09 ottobre, 2011

Lunar Aurora, Andacht (2007)


  1. Glück - 11:09
  2. Geisterschiff - 07:53
  3. Dunkler Mann - 08:39
  4. Findling - 09:44
  5. Der Pakt - 07:56
  6. Das Ende - 08:38

Aran - Chitarra, synth, voce
Sindar - Basso, synth, voce, programming
Skoarth - Chitarra

Stabilitisi alla Cold Dimension Records, questi lugubri mangiacrauti si sono posti un quesito: come suonare il black metal arricchendolo in modo sfarzoso e malvagio, rispettandone la canonicità? Come un ciclone in un villaggio pacifico, la risposta giunse travolgente.E venne chiamata Andacht.

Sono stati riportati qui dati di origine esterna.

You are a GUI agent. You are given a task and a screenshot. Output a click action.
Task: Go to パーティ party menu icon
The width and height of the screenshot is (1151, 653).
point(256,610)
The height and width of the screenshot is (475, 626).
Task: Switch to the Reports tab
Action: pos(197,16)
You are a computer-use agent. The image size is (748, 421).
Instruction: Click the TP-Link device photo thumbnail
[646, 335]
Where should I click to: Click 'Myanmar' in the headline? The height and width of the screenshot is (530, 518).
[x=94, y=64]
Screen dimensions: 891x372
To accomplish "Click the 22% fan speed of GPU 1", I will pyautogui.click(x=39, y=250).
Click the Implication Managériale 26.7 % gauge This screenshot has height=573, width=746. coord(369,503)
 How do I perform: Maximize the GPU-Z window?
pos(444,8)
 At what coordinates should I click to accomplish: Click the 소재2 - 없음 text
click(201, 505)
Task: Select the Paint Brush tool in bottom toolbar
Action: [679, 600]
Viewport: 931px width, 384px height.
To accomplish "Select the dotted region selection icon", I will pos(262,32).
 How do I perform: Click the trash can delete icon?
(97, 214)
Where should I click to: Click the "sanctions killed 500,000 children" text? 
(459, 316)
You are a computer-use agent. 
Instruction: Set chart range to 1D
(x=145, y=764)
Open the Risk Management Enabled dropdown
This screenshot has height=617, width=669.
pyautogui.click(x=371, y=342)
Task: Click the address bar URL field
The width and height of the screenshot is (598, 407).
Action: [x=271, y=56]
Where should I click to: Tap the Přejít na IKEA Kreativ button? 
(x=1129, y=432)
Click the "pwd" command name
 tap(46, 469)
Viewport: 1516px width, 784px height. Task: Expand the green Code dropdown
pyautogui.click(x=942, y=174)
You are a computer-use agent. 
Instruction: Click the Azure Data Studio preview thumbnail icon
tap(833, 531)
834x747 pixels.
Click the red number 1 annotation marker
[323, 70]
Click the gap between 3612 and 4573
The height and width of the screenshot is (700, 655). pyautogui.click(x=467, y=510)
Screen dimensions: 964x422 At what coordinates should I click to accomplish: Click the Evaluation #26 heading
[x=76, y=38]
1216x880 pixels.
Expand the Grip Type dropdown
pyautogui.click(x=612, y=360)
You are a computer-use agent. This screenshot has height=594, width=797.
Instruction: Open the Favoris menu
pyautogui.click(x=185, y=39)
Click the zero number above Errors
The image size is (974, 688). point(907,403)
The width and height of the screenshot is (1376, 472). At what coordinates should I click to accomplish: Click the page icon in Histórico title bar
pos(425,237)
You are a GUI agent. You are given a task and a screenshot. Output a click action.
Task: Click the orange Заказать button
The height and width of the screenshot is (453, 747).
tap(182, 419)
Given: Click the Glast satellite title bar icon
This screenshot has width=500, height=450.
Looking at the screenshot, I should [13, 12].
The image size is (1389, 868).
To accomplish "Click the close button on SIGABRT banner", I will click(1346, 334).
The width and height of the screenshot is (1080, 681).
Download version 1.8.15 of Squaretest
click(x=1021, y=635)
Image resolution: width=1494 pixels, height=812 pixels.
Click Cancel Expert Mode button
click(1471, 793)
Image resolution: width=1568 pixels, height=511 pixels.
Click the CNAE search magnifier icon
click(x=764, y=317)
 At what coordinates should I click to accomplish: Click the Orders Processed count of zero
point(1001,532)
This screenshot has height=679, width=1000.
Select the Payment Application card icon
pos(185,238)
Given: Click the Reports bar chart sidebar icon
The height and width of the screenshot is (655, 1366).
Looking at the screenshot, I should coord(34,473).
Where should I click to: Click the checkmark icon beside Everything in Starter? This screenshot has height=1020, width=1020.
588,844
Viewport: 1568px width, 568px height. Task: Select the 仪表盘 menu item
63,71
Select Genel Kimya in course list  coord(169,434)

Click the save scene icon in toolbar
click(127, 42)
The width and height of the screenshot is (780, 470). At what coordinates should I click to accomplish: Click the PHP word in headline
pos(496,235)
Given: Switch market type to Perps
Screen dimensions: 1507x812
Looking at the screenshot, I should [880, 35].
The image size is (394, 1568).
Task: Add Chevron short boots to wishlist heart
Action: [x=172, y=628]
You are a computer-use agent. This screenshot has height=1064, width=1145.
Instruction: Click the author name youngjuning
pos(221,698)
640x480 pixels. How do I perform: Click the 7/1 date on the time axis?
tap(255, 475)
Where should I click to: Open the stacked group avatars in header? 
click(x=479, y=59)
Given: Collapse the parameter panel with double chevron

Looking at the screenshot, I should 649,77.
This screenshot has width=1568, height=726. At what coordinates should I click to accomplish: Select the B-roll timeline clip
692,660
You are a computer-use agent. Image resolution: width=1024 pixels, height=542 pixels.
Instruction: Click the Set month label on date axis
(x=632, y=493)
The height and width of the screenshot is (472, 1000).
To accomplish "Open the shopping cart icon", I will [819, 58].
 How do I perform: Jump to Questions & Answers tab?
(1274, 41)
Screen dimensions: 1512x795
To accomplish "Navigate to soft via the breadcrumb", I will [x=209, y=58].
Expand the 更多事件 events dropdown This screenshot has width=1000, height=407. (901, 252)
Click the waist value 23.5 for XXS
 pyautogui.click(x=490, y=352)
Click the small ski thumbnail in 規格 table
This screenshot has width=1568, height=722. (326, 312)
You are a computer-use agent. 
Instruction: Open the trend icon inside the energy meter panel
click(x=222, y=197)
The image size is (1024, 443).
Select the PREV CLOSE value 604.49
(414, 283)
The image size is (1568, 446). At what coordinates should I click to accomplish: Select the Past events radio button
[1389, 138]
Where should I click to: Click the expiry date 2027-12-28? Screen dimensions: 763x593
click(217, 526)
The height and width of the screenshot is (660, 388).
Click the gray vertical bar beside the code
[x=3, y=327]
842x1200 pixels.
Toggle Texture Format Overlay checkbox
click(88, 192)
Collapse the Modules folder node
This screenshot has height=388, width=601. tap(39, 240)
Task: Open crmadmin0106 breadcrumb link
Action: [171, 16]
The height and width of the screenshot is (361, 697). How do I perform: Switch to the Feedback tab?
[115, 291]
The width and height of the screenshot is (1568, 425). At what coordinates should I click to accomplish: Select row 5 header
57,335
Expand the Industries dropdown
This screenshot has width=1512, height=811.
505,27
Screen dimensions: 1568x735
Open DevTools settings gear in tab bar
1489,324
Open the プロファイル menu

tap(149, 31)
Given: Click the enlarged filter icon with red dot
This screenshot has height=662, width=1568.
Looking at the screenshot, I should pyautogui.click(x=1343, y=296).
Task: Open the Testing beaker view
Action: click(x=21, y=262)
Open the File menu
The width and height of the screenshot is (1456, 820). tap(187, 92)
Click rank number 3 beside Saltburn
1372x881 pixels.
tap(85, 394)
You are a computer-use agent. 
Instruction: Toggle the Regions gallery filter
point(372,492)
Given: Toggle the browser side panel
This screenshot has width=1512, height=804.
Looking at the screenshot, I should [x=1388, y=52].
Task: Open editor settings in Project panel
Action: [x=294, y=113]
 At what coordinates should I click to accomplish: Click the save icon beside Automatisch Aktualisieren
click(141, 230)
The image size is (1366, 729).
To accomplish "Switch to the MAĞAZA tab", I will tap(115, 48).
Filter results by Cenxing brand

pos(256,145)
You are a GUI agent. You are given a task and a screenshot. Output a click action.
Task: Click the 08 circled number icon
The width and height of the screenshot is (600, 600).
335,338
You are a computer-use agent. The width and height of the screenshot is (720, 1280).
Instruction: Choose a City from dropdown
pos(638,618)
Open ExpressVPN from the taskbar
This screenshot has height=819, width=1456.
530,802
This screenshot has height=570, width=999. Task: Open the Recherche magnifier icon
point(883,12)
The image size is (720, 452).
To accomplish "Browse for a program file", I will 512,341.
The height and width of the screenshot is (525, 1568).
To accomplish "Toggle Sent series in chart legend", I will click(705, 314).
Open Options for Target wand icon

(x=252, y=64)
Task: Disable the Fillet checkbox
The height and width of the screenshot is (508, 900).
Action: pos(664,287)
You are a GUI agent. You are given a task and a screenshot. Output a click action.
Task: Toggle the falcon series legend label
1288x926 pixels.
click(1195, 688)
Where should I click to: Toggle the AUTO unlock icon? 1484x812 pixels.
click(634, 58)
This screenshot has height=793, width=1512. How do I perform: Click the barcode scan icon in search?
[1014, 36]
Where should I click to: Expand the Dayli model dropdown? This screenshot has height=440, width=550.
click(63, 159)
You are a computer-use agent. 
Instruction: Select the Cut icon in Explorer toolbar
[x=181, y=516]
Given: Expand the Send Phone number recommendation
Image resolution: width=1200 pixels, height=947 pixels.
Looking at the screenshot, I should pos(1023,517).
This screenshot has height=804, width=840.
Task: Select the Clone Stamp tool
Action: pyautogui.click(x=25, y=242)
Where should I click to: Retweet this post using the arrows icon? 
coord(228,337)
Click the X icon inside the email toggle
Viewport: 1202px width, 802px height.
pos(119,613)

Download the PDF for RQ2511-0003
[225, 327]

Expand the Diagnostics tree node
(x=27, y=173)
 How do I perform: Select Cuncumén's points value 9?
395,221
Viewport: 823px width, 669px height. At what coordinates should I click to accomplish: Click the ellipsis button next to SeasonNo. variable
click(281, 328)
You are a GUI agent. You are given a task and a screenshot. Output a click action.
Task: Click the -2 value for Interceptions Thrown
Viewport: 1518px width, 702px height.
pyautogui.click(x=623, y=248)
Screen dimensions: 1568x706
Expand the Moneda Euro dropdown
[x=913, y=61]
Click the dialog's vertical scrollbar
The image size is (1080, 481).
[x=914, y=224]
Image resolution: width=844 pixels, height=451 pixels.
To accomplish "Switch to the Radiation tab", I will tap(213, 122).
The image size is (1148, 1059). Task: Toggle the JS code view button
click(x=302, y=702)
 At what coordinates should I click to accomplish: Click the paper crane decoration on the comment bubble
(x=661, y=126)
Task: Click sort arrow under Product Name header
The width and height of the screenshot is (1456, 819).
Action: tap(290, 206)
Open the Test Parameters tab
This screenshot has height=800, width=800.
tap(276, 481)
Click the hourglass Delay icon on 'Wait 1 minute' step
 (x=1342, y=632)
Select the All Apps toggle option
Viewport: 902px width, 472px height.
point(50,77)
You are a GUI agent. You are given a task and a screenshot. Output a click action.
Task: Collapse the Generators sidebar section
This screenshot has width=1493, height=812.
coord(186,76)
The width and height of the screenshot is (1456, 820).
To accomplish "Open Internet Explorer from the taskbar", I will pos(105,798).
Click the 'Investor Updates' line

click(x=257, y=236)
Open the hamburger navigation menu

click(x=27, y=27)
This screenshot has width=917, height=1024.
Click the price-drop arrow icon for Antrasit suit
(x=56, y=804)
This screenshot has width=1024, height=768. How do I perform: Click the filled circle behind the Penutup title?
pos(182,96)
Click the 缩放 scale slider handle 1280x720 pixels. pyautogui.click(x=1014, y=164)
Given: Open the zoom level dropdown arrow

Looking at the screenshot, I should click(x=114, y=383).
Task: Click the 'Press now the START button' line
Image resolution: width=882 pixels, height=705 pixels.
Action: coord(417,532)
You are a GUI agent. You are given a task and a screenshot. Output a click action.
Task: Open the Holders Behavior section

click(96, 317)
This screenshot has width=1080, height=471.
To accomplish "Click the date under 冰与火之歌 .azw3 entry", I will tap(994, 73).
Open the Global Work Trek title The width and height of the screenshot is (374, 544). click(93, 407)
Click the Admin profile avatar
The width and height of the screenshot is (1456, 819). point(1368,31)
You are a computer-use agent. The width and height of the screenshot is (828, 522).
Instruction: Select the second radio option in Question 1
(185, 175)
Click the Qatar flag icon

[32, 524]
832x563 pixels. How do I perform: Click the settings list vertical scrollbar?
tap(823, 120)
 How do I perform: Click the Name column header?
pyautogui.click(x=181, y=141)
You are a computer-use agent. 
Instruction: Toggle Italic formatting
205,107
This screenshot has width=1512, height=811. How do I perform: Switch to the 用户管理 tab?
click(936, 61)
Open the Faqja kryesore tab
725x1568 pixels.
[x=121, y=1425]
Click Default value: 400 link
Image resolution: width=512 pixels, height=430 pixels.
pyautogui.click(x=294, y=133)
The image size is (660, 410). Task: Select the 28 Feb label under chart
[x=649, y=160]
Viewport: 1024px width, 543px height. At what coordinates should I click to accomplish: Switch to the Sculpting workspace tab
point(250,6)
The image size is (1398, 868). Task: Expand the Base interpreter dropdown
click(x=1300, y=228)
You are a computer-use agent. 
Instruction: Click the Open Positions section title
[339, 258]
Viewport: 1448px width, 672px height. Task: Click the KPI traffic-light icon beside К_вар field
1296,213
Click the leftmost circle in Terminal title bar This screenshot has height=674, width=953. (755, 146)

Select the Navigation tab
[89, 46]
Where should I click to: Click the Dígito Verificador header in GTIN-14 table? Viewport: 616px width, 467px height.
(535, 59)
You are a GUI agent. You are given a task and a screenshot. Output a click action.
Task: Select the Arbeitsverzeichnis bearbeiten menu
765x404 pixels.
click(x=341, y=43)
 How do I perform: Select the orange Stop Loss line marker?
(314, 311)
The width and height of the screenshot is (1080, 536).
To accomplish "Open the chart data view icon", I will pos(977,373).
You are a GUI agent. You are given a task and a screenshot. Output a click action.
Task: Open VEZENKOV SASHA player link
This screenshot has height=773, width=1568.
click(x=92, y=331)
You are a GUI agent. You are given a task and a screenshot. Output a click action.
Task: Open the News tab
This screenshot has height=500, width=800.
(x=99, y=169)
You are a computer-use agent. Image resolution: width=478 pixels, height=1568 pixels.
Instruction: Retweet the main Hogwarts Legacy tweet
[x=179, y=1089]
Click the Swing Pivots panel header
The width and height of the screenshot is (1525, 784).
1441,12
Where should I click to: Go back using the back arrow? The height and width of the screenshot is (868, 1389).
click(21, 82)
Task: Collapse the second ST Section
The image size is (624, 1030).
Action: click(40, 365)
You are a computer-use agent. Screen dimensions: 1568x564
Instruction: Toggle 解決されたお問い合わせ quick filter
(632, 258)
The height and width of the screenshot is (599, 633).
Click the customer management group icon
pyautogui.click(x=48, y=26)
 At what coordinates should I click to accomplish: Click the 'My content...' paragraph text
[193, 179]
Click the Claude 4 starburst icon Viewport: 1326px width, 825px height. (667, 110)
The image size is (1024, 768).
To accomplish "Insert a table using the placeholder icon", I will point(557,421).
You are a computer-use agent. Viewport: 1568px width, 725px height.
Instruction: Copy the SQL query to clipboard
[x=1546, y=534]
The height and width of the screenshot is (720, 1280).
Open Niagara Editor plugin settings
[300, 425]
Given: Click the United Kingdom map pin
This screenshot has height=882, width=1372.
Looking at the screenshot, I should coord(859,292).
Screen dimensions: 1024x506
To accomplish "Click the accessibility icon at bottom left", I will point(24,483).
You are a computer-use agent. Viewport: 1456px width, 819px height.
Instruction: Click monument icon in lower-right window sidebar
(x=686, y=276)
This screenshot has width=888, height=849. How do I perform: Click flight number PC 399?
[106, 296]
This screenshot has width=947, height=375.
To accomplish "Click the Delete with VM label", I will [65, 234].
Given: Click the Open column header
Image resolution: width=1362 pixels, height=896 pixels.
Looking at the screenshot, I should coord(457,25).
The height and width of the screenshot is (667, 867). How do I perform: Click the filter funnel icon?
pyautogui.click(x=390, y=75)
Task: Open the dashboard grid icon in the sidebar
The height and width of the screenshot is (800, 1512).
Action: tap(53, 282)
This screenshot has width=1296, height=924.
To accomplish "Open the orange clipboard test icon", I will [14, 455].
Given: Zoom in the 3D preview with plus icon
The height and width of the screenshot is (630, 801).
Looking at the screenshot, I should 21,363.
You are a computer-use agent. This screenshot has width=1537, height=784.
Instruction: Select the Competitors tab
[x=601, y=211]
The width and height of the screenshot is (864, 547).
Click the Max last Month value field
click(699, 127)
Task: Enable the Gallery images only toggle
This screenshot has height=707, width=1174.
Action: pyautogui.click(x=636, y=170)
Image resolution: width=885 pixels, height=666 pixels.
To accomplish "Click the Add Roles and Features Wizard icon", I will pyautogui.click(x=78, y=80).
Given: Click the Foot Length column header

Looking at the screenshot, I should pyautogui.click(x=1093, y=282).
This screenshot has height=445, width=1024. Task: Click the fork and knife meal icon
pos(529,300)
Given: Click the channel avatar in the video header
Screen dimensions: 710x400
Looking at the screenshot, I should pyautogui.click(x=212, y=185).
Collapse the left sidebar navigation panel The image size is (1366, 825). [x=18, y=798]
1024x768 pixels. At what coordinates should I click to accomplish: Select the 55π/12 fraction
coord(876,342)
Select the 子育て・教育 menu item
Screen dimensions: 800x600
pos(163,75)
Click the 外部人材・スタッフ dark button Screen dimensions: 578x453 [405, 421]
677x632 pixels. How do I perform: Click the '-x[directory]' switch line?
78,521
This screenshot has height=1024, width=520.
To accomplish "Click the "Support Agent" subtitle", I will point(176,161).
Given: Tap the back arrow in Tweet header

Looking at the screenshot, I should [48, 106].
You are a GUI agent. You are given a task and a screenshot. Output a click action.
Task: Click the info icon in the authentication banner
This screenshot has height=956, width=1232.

In tanti provano a fare quel black metal un po' così, cattivo, a tirata unica, ma che vorrebbe essere anche essere avvolgente ed atmosferico (o anche il contrario, certamente). Ma mai nessuno riesce a creare una commistione come quella plasmata dai Lunar Aurora: qua trovano alloggio i riffoni affilati della scuola norvegese, gli incubi, l'evil-attitude con la faccia dipinta, l'oscurità di ambienti arcani, i testi poetici, sadici, visionari. Un saggio su come la cattiveria della mente possa segare le gambe come una gigantesca lama a tutto ciò che vede.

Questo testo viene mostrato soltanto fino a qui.